You're demonstrating reasoning flaws, alongside misinterpreting my words. Writing an application for, say, NeXT, back in the day, isn't different at all from writing a modern Mac application. What you do carries over. It's the same basic steps every time. Write a desktop Linux application, write a desktop Windows application, write a Mac application, write an iOS application, write an Android application. You'll have to use a few different wrappers or libraries, but it's not a new skillset.

You claimed that learning a new language is giving yourself a new skillset. It's not with the majority of languages, especially languages like Java, which introduce little compared to their immediate predecessors outside of syntax changes.

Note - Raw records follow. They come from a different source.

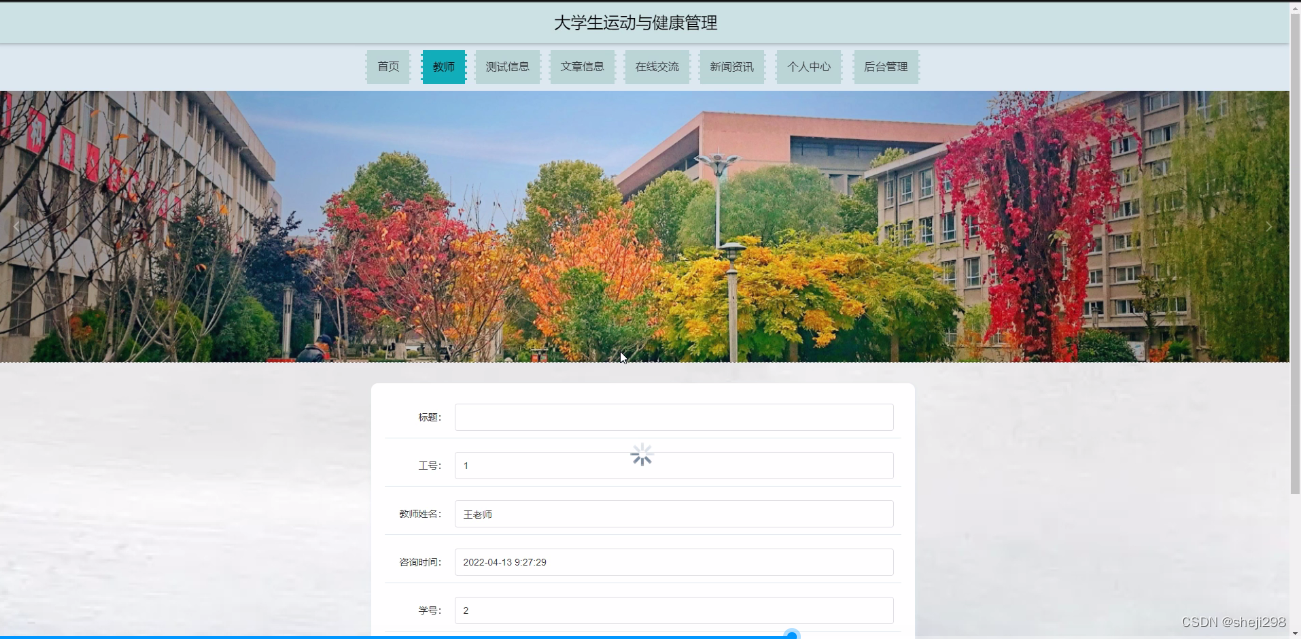Screen dimensions: 1301x639
Task: Go to 个人中心 personal center
Action: 808,67
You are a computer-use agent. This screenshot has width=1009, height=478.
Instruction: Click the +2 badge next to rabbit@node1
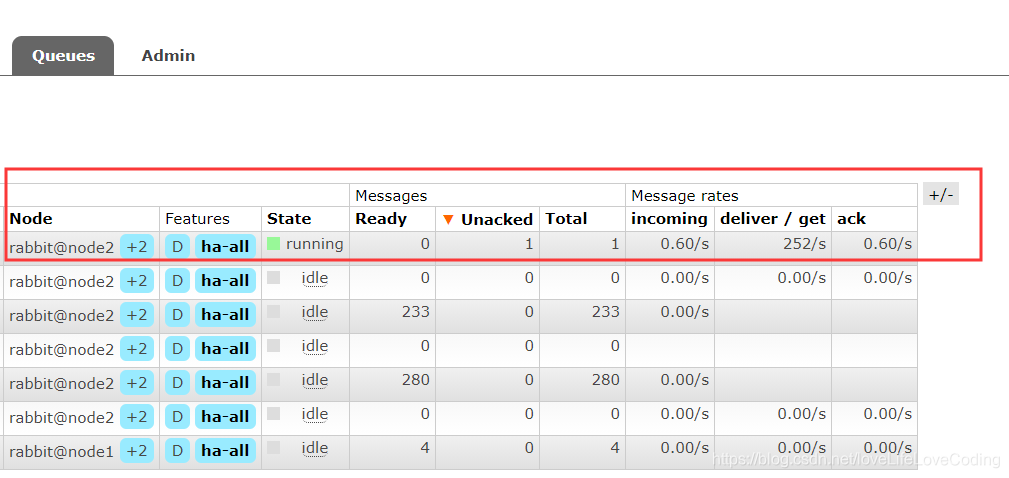pos(136,451)
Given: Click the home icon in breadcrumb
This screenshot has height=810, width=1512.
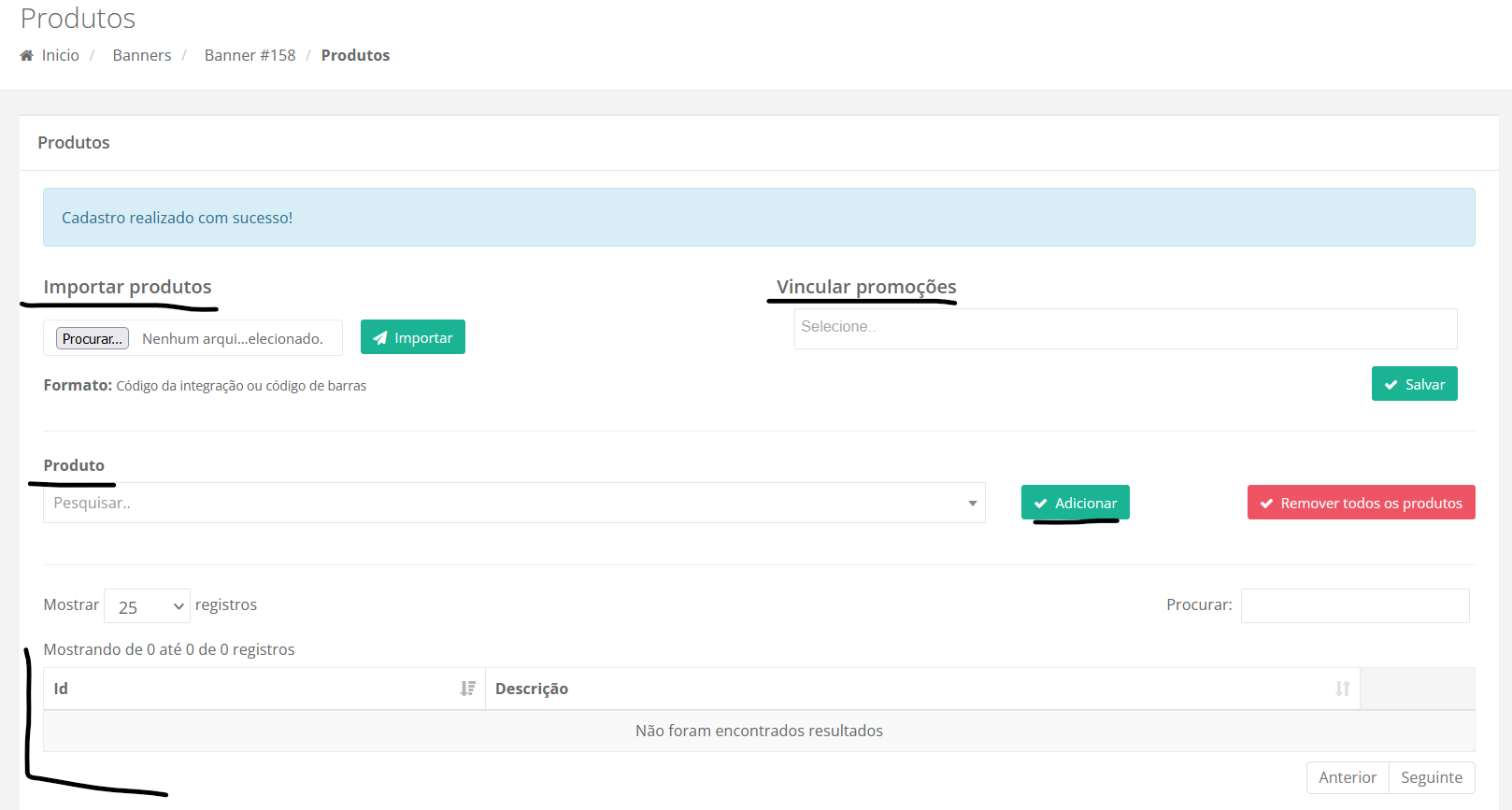Looking at the screenshot, I should [x=27, y=56].
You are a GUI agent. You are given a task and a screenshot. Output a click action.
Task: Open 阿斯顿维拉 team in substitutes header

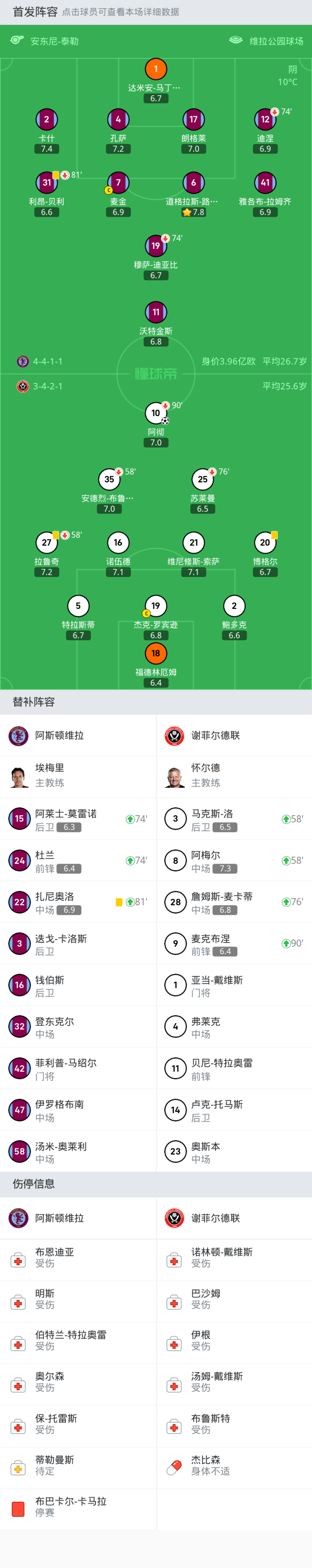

By the way do you actually think syntactic differences are all that separate languages so once you know the general syntax you pretty much know the language, or are you pretending to not know how programming in multiple languages actually works to prove a point?

This is a frankly ridiculous comment. ALGOL-derivatives grab more from ALGOL than syntax, and some don't borrow syntax at all. Any Pascal programmer can go from writing Pascal to Oberon to Java to ALGOL to Go with ten minutes per language, in any order, despite the differences in syntax. The languages are not differentiated strongly enough to matter; that C programmers could go to writing Java in the span of a day was a major selling point that Sun used, and C and Java are more different (though again, not that different) than any of the previously-listed languages.

Any J programmer can go from J to APL to K to Nial trivially as well, despite vast differences in syntax. Knowing one or the other doesn't mean you have a differing skillset.

The same is true for most Lisps (Connection Machine Lisp being an exception, as a counter-example; despite that, knowing any of these isn't a new skillset).

Just because something requires you doing something slightly and superficially different than what you were already doing doesn't mean it's magically a new skillset. Defining finding new libraries as "new skillsets" is just silly, and erodes the meaning of the term.


> Any Pascal programmer can go from writing Pascal to Oberon to Java to ALGOL to Go with ten minutes per language, in any order, despite the differences in syntax.

I don’t know if you actually believe this, or you’re defining write as in literally type letters that compile instead of being able to write useful productive code in each.

The rest of your comment is more wtfs kind of like that one.

This is not a productive use of my time because either you have no idea what you’re talking about, or you do but you’re intentionally throwing basic reasoning skills straight out the window and leaning heavily into playing games with semantics to support your point at all costs.

Now I’ll be charitable and assume the latter, but if that’s your goal, then what more is there to say?

Yes, Android vs Java is a pink bicycle vs a green one. Pat yourself on the back for that revelation.


The Java runtime ships with some 17,000 classes. Ten minutes leaves you prepared to poorly reinvent thousands of wheels.